WORK INSTRUCTIONS:
From the material below, copy out each line with the word "Task" in it.

SUPPLIED DATA:
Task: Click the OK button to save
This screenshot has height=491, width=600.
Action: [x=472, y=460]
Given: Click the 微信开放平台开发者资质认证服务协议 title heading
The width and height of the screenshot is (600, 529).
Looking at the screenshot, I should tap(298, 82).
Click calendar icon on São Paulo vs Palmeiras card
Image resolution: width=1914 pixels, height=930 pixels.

...

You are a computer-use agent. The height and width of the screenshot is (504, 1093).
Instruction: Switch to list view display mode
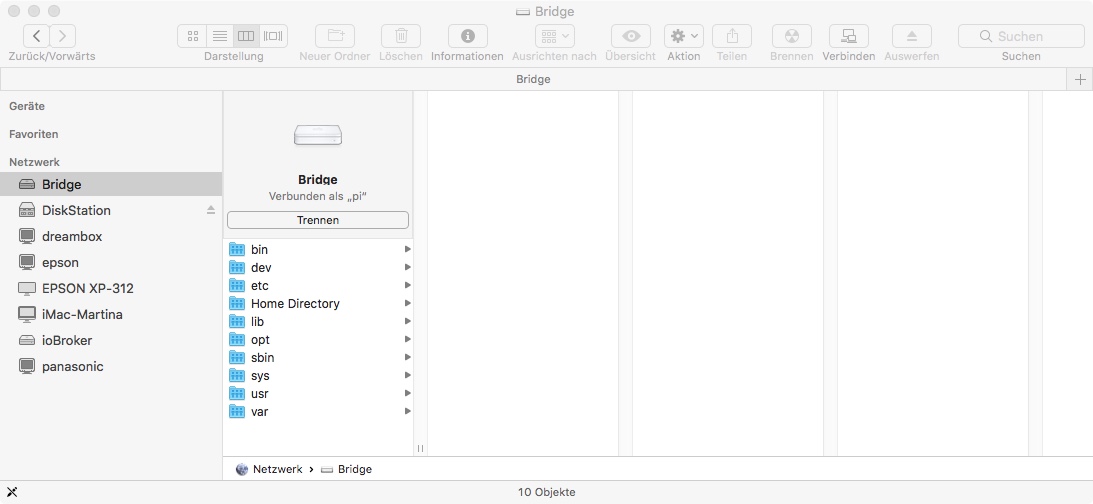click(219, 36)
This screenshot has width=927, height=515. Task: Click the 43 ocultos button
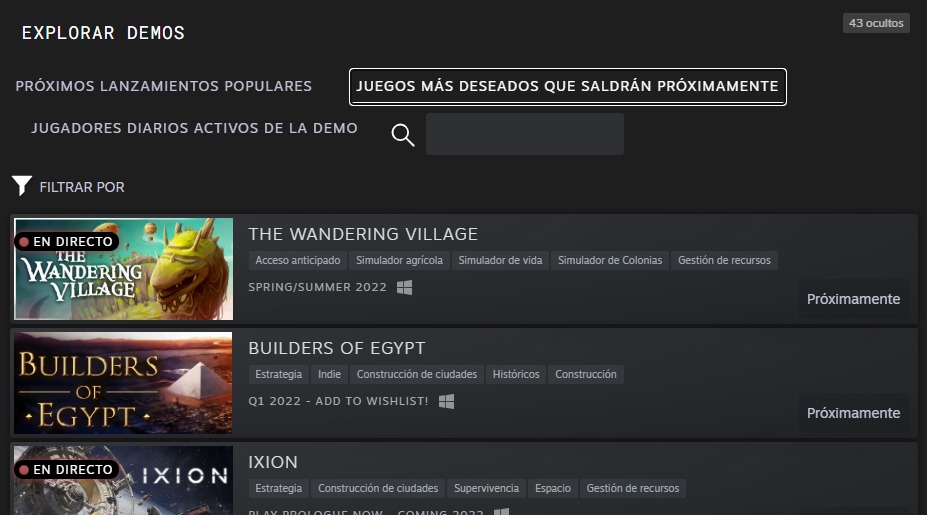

REPLY:
Task: Click the OK button to save
This screenshot has width=927, height=515. Task: Click the 43 ocultos button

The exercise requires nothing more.